I’m a checklist kind of person.  Can you relate?  The happiness of checking a task off of a long list, whether it be folding laundry or finishing an expense report, is very gratifying.  A check mark means it is done.  Or, at least, it is done for now. 

Understandably, that same checklist mentality is often applied to education.  Get the workbook done.  Finish the chapter.  Check off the book or the assignment and poof(!) it disappears off our list, never to be looked at or pondered again.  

For those of us who like to check things off, Classical education is a big problem.  You see, in Classical, Christian education, we rarely check things off.  In Classical education, you don’t finish quickly and move on to the next thing.  

When a reader gets to the end of the book, that is not the end.  There is more to discover between the pages, and a second or even a third read-through is in order to extract the beauty from the text.  Books are friends that last beyond just a classroom assignment.

When a student masters a mathematical formula or a scientific principle, it is not just memorized and then set aside.  To the contrary, the student uses that formula or principle and expands beyond it.  And beyond it again.  Memorizing is instead the foundation for more concepts and for deeper thinking.  

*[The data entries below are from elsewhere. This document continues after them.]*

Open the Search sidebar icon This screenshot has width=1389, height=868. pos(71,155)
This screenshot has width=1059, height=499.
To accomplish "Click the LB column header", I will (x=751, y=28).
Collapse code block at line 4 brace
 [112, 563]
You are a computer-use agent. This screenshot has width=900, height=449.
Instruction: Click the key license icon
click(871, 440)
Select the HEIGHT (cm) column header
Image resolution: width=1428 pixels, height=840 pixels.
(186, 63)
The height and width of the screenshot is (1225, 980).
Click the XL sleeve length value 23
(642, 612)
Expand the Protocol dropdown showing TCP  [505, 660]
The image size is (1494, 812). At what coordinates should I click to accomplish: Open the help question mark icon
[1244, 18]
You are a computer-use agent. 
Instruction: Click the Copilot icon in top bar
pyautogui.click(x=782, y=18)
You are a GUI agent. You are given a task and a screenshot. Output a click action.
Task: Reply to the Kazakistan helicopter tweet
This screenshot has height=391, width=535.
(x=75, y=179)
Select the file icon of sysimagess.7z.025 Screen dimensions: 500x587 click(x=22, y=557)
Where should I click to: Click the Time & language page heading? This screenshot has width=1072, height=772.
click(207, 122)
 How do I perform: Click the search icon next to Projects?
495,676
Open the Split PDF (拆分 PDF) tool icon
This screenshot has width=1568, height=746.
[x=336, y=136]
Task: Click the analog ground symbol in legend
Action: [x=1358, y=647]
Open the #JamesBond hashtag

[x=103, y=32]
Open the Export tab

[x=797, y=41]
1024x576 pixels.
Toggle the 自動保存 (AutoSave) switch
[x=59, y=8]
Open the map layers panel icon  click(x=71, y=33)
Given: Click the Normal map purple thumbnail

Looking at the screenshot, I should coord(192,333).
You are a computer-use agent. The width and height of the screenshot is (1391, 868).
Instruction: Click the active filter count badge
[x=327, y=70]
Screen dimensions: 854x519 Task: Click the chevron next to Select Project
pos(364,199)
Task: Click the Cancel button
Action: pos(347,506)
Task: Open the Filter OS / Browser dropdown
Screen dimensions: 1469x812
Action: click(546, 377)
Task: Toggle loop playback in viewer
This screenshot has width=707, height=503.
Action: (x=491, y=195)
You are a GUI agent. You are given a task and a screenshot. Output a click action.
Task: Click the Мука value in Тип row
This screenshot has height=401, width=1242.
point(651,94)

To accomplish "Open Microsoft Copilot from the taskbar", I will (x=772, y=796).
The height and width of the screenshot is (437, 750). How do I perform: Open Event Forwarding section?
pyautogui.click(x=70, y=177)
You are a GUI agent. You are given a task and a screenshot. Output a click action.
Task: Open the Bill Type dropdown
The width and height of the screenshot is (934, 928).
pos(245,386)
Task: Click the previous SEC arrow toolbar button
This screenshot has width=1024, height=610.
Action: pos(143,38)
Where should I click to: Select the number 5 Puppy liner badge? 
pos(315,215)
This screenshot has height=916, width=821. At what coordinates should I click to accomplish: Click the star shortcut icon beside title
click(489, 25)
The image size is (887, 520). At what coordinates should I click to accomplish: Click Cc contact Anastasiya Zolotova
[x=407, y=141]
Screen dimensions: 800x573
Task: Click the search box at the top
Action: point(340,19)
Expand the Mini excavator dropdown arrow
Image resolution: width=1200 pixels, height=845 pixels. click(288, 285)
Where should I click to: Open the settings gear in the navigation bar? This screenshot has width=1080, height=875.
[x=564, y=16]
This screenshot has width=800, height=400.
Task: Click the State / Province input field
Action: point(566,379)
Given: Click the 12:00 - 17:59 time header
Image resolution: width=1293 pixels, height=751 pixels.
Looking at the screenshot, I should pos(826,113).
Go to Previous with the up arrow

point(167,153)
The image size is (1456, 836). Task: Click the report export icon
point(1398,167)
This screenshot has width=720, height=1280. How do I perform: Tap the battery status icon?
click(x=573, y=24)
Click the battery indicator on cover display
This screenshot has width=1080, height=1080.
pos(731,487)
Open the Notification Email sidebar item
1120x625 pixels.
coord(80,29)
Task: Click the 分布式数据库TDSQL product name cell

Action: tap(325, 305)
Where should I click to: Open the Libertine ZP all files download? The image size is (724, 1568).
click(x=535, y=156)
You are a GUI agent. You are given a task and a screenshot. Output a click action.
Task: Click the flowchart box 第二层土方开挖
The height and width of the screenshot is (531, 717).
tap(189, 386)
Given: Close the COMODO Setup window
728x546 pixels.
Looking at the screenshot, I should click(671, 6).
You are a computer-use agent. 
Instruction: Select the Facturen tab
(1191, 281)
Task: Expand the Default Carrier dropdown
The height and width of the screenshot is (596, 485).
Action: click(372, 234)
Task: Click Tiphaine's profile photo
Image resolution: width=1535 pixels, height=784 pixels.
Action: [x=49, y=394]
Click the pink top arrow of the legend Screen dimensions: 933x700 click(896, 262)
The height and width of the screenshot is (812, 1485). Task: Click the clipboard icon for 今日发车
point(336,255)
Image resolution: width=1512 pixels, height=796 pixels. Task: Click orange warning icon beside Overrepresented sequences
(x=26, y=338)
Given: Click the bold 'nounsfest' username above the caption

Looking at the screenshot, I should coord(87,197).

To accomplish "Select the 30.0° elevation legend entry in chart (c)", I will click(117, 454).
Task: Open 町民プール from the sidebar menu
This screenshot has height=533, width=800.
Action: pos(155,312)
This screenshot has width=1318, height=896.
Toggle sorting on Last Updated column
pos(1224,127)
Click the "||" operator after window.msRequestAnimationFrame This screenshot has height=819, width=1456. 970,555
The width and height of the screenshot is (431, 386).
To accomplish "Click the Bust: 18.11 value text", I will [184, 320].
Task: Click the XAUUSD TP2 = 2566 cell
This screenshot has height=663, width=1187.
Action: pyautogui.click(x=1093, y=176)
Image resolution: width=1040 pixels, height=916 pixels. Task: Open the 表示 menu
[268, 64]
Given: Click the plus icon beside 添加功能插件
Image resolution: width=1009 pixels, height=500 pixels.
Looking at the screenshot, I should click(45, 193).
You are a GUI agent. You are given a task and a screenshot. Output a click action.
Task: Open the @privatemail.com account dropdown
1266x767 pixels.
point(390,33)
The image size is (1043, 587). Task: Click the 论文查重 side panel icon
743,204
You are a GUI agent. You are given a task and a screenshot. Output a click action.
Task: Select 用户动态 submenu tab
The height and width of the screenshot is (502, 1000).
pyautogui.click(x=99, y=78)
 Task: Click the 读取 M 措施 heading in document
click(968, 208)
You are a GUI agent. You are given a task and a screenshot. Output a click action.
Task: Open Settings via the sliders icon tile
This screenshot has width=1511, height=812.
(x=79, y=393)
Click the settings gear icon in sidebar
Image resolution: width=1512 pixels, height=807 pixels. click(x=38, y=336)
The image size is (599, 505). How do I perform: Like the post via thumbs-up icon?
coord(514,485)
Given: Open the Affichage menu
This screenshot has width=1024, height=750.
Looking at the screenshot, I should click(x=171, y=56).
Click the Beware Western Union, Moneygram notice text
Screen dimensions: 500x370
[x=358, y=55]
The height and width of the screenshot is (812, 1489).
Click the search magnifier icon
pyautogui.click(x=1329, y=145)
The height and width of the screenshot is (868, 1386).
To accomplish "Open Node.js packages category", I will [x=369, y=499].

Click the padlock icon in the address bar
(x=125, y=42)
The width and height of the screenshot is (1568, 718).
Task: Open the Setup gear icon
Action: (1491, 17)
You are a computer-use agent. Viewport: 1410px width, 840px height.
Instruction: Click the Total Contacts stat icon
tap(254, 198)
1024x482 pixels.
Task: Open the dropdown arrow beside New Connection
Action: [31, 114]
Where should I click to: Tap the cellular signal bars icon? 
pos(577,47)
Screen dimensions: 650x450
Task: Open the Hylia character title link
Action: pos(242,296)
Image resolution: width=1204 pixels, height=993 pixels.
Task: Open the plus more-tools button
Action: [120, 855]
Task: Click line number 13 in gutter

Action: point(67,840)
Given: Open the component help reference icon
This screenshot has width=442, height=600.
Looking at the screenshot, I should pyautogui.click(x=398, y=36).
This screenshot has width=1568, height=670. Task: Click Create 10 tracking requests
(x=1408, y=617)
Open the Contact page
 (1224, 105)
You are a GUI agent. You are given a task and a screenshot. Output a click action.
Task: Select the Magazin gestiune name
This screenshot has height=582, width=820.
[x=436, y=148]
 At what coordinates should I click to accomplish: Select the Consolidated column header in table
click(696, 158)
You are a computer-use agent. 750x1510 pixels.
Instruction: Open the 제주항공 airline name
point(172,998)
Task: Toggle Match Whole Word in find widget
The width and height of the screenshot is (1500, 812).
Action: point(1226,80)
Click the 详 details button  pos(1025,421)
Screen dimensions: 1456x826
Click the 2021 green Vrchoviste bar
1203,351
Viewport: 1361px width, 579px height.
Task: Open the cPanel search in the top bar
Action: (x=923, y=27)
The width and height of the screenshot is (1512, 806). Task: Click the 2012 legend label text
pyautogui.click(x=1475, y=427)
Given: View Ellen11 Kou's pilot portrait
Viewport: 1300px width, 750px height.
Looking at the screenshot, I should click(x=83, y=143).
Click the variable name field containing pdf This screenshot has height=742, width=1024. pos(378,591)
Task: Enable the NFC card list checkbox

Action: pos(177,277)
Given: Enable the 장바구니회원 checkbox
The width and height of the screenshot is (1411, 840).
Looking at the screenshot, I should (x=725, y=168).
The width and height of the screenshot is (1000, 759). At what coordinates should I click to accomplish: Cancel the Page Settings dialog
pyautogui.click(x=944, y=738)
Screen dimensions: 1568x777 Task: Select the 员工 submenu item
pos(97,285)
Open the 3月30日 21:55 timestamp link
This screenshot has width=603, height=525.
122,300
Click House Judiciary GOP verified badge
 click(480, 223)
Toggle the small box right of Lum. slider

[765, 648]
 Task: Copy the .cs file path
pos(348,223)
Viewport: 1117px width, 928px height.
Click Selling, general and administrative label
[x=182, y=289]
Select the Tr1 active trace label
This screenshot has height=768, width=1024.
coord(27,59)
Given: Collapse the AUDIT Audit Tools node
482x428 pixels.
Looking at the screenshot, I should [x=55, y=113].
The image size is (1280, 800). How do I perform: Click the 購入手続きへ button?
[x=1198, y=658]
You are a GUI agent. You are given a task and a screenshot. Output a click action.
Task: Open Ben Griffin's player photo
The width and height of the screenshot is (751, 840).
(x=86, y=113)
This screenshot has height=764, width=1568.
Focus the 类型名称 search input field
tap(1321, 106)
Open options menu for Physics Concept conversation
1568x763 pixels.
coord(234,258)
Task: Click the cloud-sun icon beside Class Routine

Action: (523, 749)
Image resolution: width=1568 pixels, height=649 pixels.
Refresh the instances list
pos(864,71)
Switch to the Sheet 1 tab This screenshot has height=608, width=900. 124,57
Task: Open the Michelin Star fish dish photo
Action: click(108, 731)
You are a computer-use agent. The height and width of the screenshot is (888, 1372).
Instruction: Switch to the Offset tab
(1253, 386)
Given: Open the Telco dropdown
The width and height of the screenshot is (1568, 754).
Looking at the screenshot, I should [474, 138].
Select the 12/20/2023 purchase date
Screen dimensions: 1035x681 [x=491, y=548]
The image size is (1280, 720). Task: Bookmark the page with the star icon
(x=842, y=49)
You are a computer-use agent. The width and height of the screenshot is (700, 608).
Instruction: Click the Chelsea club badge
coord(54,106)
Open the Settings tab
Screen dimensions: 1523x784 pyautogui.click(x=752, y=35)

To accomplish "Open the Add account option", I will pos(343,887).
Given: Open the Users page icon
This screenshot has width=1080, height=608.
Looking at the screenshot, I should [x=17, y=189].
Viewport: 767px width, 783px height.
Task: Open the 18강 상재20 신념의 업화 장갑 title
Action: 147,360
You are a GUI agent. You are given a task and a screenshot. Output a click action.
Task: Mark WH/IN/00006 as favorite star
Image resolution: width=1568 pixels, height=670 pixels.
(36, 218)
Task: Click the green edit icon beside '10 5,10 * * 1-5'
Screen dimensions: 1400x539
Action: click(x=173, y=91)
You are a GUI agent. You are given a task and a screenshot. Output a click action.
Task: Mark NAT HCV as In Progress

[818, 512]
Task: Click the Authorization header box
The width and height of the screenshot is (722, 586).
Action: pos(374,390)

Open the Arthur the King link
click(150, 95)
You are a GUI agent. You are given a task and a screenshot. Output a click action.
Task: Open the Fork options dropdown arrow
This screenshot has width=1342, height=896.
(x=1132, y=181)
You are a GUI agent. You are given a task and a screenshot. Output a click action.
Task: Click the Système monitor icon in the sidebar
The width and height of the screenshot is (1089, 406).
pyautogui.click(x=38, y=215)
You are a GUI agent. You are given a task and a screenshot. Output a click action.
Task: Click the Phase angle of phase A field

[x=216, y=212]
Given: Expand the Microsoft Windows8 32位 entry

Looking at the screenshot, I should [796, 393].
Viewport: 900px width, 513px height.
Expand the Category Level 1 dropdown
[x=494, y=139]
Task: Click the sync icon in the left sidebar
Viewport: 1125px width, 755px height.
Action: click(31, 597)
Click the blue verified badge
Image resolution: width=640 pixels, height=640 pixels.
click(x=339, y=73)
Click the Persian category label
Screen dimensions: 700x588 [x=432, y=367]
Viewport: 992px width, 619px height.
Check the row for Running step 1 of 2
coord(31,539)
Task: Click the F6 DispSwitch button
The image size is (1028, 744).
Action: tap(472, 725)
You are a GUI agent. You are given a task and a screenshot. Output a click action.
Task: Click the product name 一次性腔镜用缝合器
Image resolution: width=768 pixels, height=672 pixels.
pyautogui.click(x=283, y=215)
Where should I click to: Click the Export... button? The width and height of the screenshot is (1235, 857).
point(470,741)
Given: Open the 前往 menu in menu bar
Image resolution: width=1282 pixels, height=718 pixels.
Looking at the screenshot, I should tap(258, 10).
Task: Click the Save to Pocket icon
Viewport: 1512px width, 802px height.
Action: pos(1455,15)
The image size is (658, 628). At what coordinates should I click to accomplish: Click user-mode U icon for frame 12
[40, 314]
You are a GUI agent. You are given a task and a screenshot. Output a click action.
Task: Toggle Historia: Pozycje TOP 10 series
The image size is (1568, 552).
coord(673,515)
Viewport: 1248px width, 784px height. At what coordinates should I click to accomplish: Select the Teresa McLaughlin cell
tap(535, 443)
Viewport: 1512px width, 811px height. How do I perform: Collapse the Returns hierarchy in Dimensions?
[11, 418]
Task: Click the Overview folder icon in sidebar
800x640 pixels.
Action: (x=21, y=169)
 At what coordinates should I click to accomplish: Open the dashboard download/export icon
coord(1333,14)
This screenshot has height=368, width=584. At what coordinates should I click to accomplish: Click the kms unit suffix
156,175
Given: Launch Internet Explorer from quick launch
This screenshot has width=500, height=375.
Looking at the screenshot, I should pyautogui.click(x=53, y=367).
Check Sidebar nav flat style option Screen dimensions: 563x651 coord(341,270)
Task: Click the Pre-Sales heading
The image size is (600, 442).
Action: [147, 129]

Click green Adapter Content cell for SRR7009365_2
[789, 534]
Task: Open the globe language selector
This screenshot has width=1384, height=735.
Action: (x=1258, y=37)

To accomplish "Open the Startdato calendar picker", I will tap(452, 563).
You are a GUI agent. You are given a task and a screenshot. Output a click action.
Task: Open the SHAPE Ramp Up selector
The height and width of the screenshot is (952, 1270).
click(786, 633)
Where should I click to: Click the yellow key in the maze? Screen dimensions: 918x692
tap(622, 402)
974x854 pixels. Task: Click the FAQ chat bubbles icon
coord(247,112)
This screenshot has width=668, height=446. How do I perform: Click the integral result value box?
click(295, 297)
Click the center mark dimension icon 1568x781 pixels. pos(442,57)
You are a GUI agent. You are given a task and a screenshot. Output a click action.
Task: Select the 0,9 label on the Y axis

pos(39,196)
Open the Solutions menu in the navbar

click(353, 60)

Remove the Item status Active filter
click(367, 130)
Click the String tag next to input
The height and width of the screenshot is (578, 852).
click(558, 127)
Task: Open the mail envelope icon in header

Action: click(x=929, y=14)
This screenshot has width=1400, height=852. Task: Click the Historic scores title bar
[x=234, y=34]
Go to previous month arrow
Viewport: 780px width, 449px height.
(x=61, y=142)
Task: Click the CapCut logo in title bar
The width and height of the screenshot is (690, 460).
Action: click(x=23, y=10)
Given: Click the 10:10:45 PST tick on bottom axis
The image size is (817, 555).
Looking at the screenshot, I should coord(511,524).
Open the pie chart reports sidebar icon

Part of the beautiful appeal of Classical education is that it requires students to slow down and really wrestle with what they are reading in this fast-paced, meager-attention world.   Our culture has trained students that stories lasting longer than 15 seconds are irrelevant and Classical education discards that, encouraging students that stories can last 15 minutes, 15 years, or even 15 generations and still be relevant and life-changing.

So, consider the slowness of Classical education.  Ponder it (slowly), ease into it, and feel the frenetic thoughts in your mind slow down.  Classical, Christian  education, with all of its beauty and goodness, is worth savoring, worth the slowness that it requires.  Sounds appealing, doesn’t it?